Software engineers made up the biggest portion of tech layoffs in 2023.

At Meta and across tech, software engineer jobs aren’t looking as safe any more. Getty Images

If you were unlucky enough to have lost your job in the last 15 years, someone might have suggested — often unhelpfully — that you “learn to code.” It was shorthand for “do something actually useful that would have kept you from being laid off in the first place.”

That advice is starting to feel even less welcome.

The latest round of layoffs at Facebook parent company Meta is impacting workers in core technical roles like data scientists and software engineers — positions once thought to be beyond reproach. This represents a stark about-face for a company that, until recently, had been offering outrageous salaries and basically hoarding people in these highly sought-after technical positions. And now, as part of the company’s “year of efficiency,” it’s letting some of them go. As Meta founder and CEO Mark Zuckerberg put it, “We’re in a different world.”

The beleaguered social media company is also not alone.

Software engineers were the most overrepresented position in layoffs in 2023, relative to their employment, according to data requested by Vox from workforce data company Revelio Labs. Last year, when major tech layoffs first began, recruiters and customer success specialists experienced the most outsize impact. So far this year, nearly 20 percent of the 170,000 tech company layoffs were software engineers, even though they made up roughly 14 percent of employees at these companies.


Software engineers have made up the biggest portion of tech layoffs in 2023

Software engineers have made up the biggest portion of tech layoffs in 2023

“Early layoffs were dominated by recruiters, which is forgoing future hiring,” Revelio senior economist Reyhan Ayas told Vox. “Whereas in 2023 we see a shift toward more core engineering and software engineering, which signals a change in focus of current business priorities.”

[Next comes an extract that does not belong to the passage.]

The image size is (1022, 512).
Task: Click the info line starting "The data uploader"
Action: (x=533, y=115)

In other words, tech companies aren’t just trimming the fat by firing people who fill out their extensive ecosystem, which ranges from marketers to massage therapists. They’re also, many for the first time, making cuts to the people who build the very products they’re known for, and who enjoyed a sort of revered status since they, like the founders of the companies, were coders. Software engineers are still important, but they don’t have the power they used to

“Before it was just, ‘the more or better, whatever it takes to recruit the best talent,’” said Daniel Keum, an associate professor of management at Columbia University’s business school, said of tech companies. “Now they’re cost-conscious, they want to be optimized and economized.”

He added, “That’s an entirely different mindset. We haven’t seen this before.”

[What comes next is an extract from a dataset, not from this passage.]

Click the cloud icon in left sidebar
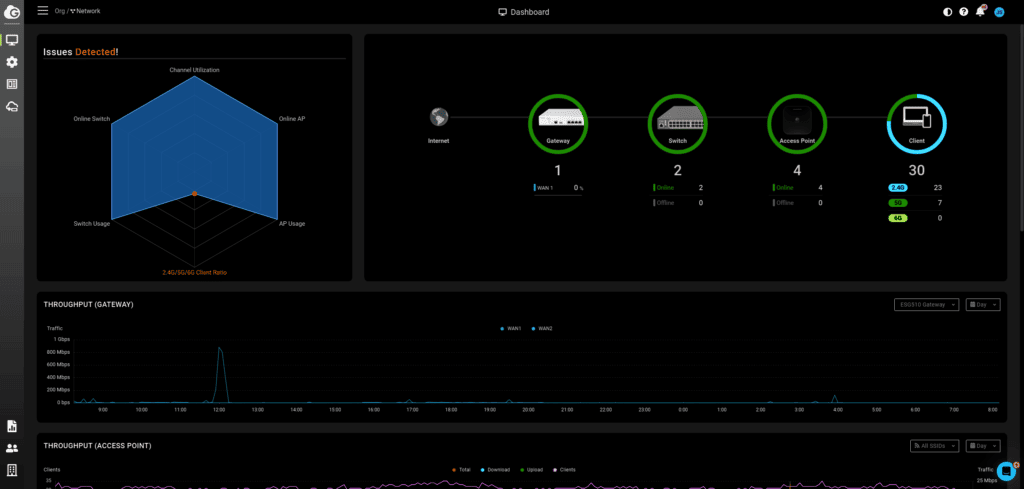The image size is (1024, 489). 12,106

Tech companies grew rapidly during the pandemic, when people were home and their services were needed more than ever, but much of that demand has died down. In the meantime, the tech companies that hugely expanded their head counts in that time failed to come up with the next big thing, meaning they don’t have new sources of massive revenue to pull from and have been forced to switch from growth mode to maintenance. Meanwhile, the economy is not as strong as it was, and Wall Street is telling tech companies that less is more. The rise of AI at work is also a contributing factor, since it allows coders to be more productive, or potentially allows employers to do the same work as before but with fewer workers.

Additionally, Keum said that Elon Musk, who fired 80 percent of his staff but still has a (sort of) functioning product, has become a sort of inspiration for other tech CEOs, who see his extreme cuts as a way of making their more modest ones seem “morally and culturally acceptable.”

Their stance? “‘Thank you, Elon Musk, for showing us that it can be done. And thank you Elon Musk for taking the blame,’” Keum said.

Of course, this might be short-term thinking. While they might save companies some money, ultimately layoffs can be bad for business, lessening morale and productivity and making it harder for companies to grow in the future, when the economy improves. That fact doesn’t seem to be stopping tech companies from joining the layoff bandwagon, whether it’s strictly necessary or not.

For software engineers and other tech workers, however, this doesn’t spell the end of the world. They’re still hugely in demand, but their bargaining power and ability to ask for over-the-top perks and salaries has been muted.

The latest monthly jobs report by tech industry association CompTIA found that even though employment at tech companies (which includes all roles at those companies) declined slightly in March, employment in technical occupations across industry sectors increased by nearly 200,000 positions. So even if tech companies are laying off tech workers, other industries are snatching them up. Unfortunately for software engineers and the like, that means they might also have to follow those industries’ pay schemes. The average software engineer base pay in the US is $90,000, according to PayScale, but can be substantially higher at tech firms like Facebook, where such workers also get bonuses and stock options.

“If you’re a tech person, before, you’d only consider Silicon Valley and top-five firms,” Keum said. “Now, our graduates are thinking about okay, maybe an industrial company. They’re diversifying away from traditional ‘tech tech’ type jobs”

“You have to look a little wider now,” he said.